6. Express your authentic self
Respect the dress code but don’t be afraid to express your authentic self to show people who you truly are – by wearing a unique piece of jewelry, for example, Kilvert urged. A school ring can be a conversation starter and can build common ground to solidify a relationship, as can shared interests, such as a love of monarch butterflies or your favourite vacation spots.
7. Follow up
“Afterwards, follow up with people you’ve met as soon as you can whether it’s an email or on LinkedIn; people have a lot of conversations and it’s that follow up that people remember,” Fast recommended. Building on the active listening – reflect back something they’re interested in with a comment in your follow up. It shows you are truly interested and engaged.

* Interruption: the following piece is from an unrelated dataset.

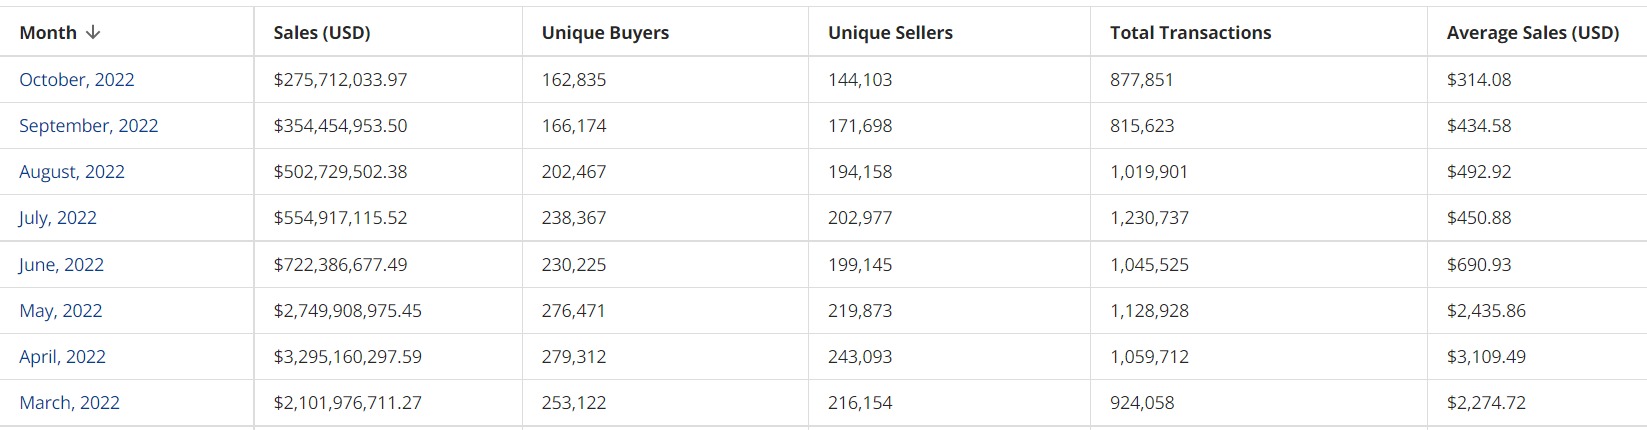Open the September, 2022 link
The width and height of the screenshot is (1647, 430).
pos(89,126)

8. Combine face-to-face and social media interaction
All three panelists agreed face-to-face interactions are incredibly important and are their first choice for meetings, while recognizing the complementary value of social media.
“You can’t beat a personal interaction and a personal face-to-face relationship but social media has made it much easier to build on those relationships and even sometimes initiate those relationships,” Fast said.
Social media channels allow you to look up contacts, make an initial contact and keep in touch but it’s important to avoid being “too stalky.” It’s about building common ground and finding an appropriate balance.
At the same time, it’s ok to share some personal details on your social networks. “I like doing that because folks see that it is possible in my realm to make it into a senior position in the federal government and still be very active and involved in your children’s lives. I think that’s healthy for women to see that other women can be moms and they can be leaders,” MacNeil said.
Effective networking is ideally a two-pronged approach, observed Bax. The first is a very deliberate approach used to achieve an objective. The second is advancing social capital, an intergenerational approach. “If you want to grow old well, you need young people, people of the same age and older people. The same thing goes for networking.”
The third Women for Nature Community of Practice Webinar – Lessons Learned – takes place Aug. 8 at 12 noon.